- Born: 16 February 1896
- Died: 18 July 1962 (aged 66)
- Education: University of Nottingham
- Occupation: Colonial civil servant
- Years active: 1920–1951
- Children: 3 daughters

= Ralph Henry Bassett =

British colonial administrator (1896–1962)

Ralph Henry Bassett (16 February 1896 – 18 July 1962) was a British colonial civil servant in British Ceylon who served as Permanent Secretary to the Ministry of Industries and Fisheries, Ceylon Government.

== Early life and education ==
Bassett was born on 16 February 1896, the son of Rev H.J.Bassett, vicar of East Kirkby, Lincolnshire. He was educated at Haileybury College and University of Nottingham. He served with the Duke of Cornwall's Light Infantry (1914–1919) during the European War and attained the rank of captain.

== Career ==
Bassett joined the Colonial Administrative Service in 1920 as a cadet. The following year he went to Ceylon and served in various administrative and legal posts including Assistant Government Agent; Assistant Settlement Officer; Police Magistrate, Colombo, and Deputy Public Prosecutor.
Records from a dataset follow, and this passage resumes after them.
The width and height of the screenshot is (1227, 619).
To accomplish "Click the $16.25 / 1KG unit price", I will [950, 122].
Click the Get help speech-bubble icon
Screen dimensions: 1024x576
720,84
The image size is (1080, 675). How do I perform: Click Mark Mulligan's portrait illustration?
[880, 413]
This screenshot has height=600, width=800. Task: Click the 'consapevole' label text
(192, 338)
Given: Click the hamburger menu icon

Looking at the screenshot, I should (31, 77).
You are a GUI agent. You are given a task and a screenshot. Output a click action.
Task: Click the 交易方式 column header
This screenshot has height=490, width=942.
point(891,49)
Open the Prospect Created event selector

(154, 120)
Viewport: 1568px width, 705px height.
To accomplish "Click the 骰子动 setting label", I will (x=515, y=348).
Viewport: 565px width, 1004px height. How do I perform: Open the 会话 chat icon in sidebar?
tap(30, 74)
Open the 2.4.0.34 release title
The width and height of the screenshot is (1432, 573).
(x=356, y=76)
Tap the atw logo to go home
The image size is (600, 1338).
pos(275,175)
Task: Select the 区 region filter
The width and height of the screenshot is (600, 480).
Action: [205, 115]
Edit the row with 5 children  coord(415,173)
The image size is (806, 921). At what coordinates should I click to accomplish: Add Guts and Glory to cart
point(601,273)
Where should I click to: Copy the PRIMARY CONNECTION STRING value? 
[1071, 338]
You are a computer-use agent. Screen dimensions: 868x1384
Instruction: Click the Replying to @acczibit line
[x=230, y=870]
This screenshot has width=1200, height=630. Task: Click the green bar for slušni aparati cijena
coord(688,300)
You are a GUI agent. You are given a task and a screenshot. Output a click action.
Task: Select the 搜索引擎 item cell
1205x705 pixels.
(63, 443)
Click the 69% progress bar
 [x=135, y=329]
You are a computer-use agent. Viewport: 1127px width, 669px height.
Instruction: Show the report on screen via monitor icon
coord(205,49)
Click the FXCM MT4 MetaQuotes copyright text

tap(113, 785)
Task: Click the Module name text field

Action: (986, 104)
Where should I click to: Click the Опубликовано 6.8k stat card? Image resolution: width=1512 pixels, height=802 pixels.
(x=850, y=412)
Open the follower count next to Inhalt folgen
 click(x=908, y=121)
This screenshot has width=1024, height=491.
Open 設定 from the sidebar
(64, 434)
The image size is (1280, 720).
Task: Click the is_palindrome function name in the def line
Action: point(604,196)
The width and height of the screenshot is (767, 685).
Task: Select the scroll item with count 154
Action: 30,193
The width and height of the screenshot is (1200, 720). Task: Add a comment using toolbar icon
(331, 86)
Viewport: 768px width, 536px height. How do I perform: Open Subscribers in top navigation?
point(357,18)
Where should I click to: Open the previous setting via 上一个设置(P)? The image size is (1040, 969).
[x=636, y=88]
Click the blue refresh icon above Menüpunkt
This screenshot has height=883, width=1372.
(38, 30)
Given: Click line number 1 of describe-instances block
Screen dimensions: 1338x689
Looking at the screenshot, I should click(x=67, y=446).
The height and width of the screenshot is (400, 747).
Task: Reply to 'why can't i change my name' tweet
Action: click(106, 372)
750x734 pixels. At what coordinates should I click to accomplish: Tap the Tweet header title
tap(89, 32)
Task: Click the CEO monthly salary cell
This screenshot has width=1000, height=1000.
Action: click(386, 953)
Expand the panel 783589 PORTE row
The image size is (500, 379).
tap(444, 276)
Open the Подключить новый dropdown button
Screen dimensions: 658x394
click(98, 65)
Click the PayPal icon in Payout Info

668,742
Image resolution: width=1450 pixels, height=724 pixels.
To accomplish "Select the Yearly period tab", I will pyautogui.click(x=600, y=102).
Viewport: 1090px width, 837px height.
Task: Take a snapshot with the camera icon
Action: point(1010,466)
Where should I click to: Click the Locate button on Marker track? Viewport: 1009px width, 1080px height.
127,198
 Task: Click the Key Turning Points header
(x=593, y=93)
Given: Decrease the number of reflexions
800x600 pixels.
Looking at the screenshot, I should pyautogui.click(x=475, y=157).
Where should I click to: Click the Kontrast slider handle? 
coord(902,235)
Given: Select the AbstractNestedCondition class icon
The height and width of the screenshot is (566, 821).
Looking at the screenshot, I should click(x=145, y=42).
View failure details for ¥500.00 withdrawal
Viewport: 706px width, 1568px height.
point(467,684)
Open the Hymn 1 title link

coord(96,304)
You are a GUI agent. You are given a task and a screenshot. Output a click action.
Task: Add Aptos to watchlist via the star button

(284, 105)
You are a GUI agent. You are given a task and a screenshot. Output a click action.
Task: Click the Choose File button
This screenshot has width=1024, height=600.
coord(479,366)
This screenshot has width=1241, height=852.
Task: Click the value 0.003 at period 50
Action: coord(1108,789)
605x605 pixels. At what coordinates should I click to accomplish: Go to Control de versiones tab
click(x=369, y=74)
During the early 1930s, he established the Marketing Department, Ceylon Government, and was appointed Marketing Commissioner responsible for promoting national products. In 1935, he toured India as Ceylon's trade representative to develop Ceylon trade. He served for many years as Permanent Secretary of the Ministry of Industries and Fisheries, Ceylon Government.

Bassett retired to England and from 1951 to 1961 served as Chief Civil Defence Officer for South Gloucestershire.

== Personal life and death ==
Bassett married Norah Madden and they had three daughters. He served as a member of the British Colonial Auxiliary Forces and was awarded the Long Service Medal.

Bassett died on 18 July 1962, aged 66.

== Publications ==
- Romantic Ceylon: Its History, Legend, and Story (1930)

- The Rare Romances of Nariya the Jackal (1933)

- The Mechanized Historian (1950)

== Honours ==
Bassett was appointed Companion of the Order of St Michael and St George (CMG) in the 1951 Birthday Honours. He was appointed Officer of the Order of the British Empire (OBE) in the 1943 Birthday Honours, raised to Commander of the Order of the British Empire (CBE) in the 1949 Birthday Honours.